All of the implementations described above have in common that they describe highly specialized plots - in the sense that there are tens of parameters describing construction, type, and appearance of the plot. While giving the user some flexibility this way, this approach goes against the modular approach of the tidyverse, and in particular against the layered approach of ggplot2, i.e. at best the approaches make use of ggplot2, but they do not make use of the ideas behind ggplot2.
The main idea of `ggpcp` is that we separate the data transformations from the visualization, i.e. rather than working with a single function to draw a plot, we are providing a set of functions that work together.
This idea is not new - a function under the very same name was at some point part of ggplot2 (see https://www.rdocumentation.org/packages/ggplot2/versions/0.9.2.1/topics/ggpcp), but at the time the implementation stalled and was eventually removed from ggplot2.
## References
+ Hofmann H., Vendettuoli M.: Common Angle Plots as Perception-True Visualizations of Categorical Associations, IEEE Transactions on Visualization and Computer Graphics, 19(12), 2297-2305, 2013. doi: 10.1109/TVCG.2013.140
+ Hurley C.: gclus: Clustering Graphics. R package version 1.3.2.
https://CRAN.R-project.org/package=gclus
+ Inselberg A., The Plane with Parallel Coordinates, The Visual Computer, 1(2), 69-91, 1985.
+ Kosara R., Bendix F., Hauser H., Parallel Sets: Interactive Exploration and Visual Analysis of Categorical Data, IEEE Transactions on Visualization and Computer Graphics, 12(4), 558-568, 2006.
+ Schloerke B., Crowley J., Cook D., Briatte F., Marbach M., Thoen E., Elberg ., Larmarange J.: GGally: Extension to 'ggplot2', R package version 1.4.0.
+ Schonlau M.: Visualizing Categorical Data Arising in the Health Sciences Using Hammock Plots, Proc. of Section on Statistical Graphics ASA, 2003.

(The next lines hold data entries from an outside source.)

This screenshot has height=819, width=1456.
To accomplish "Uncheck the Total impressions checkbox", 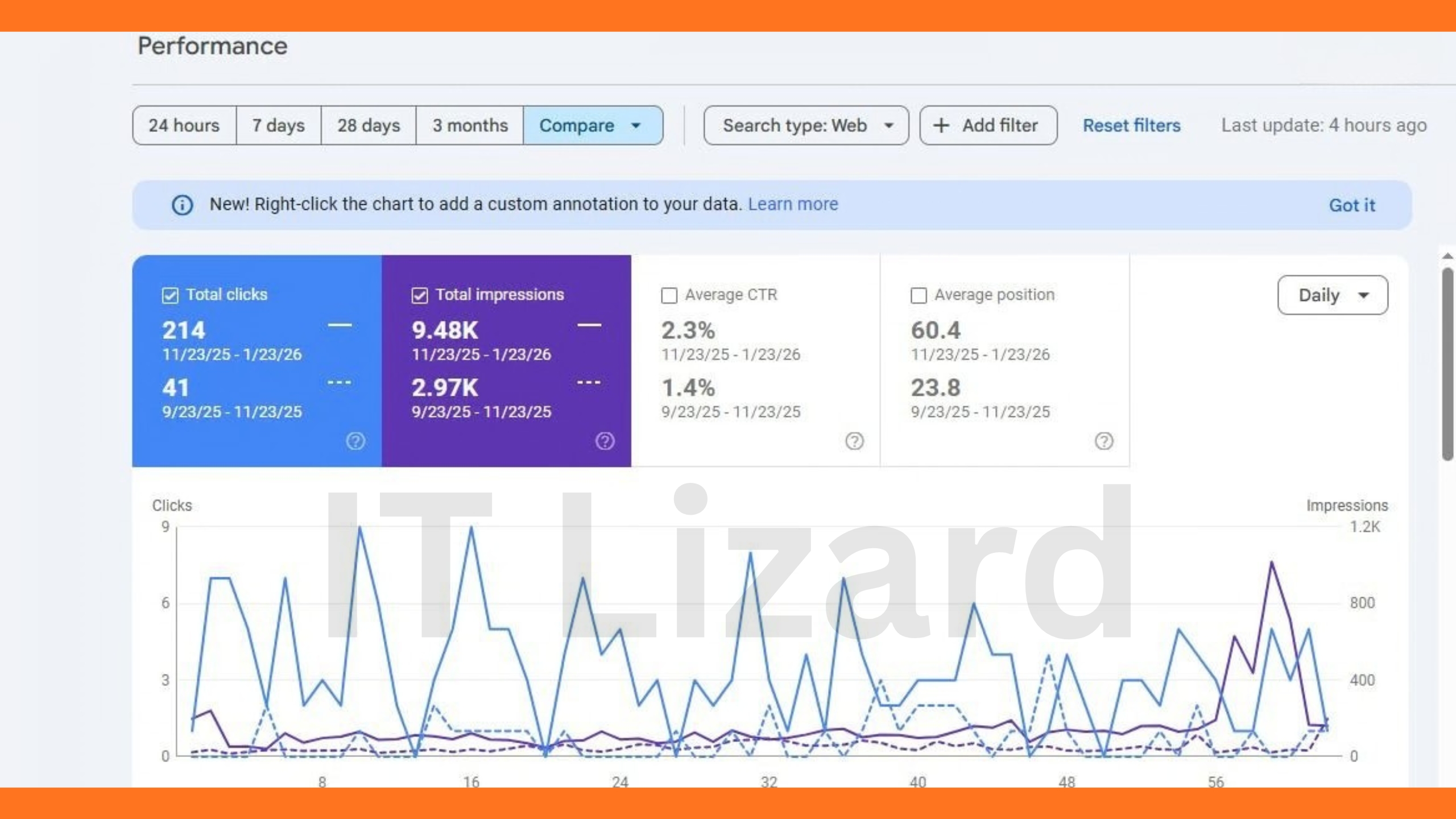I will click(420, 295).
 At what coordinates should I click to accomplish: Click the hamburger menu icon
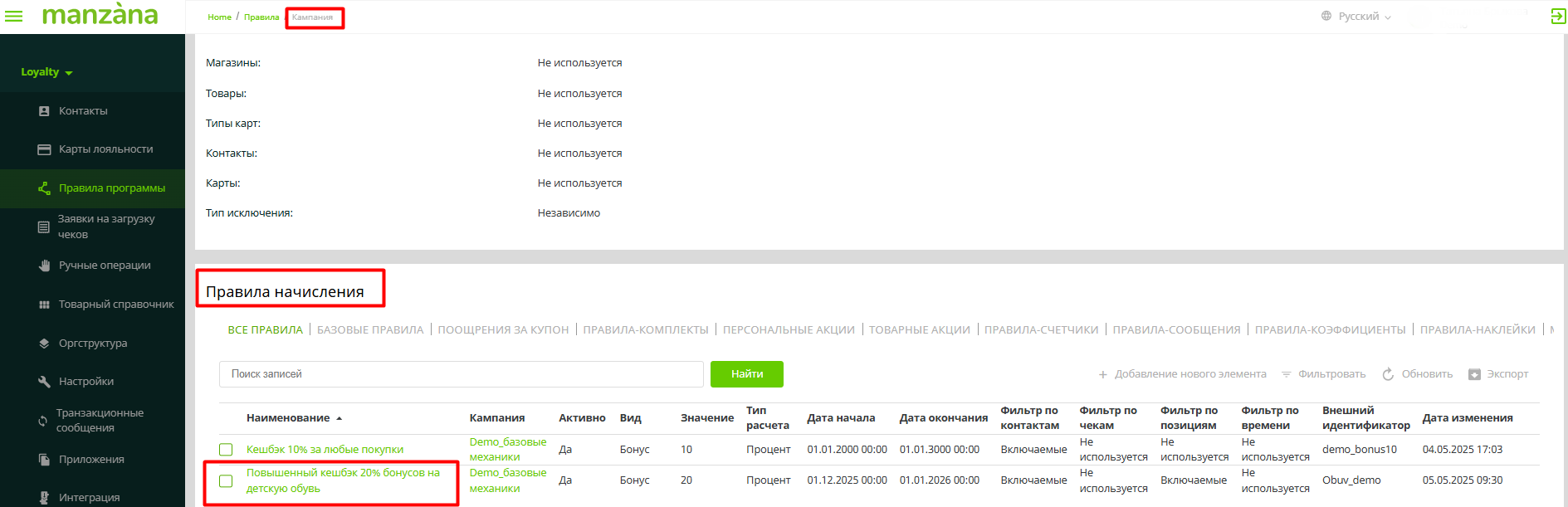click(x=14, y=16)
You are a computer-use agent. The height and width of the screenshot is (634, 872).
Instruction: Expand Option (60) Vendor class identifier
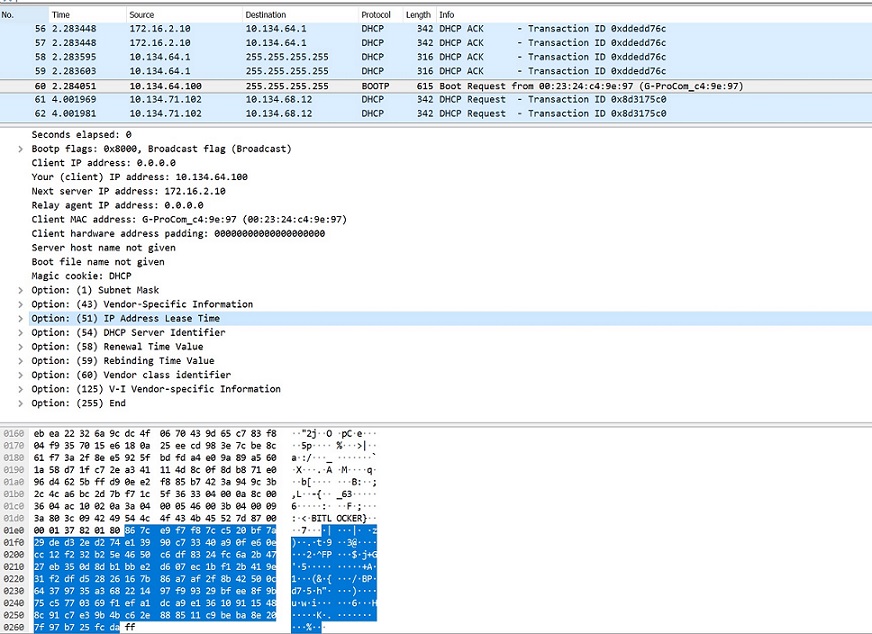click(20, 375)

+ Schonlau M. The clustergram: a graph for visualizing hierarchical and non-hierarchical cluster analyses. The Stata Journal, 2002; 2 (4):391-402.
+ Schonlau M. Visualizing Hierarchical and Non-Hierarchical Cluster Analyses with Clustergrams. Computational Statistics: 2004; 19(1):95-111.
+ Venables W.N., Ripley B.D.: Modern Applied Statistics with S (4th ed), Springer, 2002.
+ Wegman, E., Hyperdimensional Data Analysis Using Parallel Coordinates, JASA, 85(411), 664-675, 1990.
+ Wickham H., ggplot2: Elegant graphics for data analysis (2nd ed), Springer, 2016
+ Wickham H., Tidy data. The Journal of Statistical Software, 59, 2014.
+ Wilkinson L., The Grammar of Graphics. Statistics and Computing, Springer, 1999.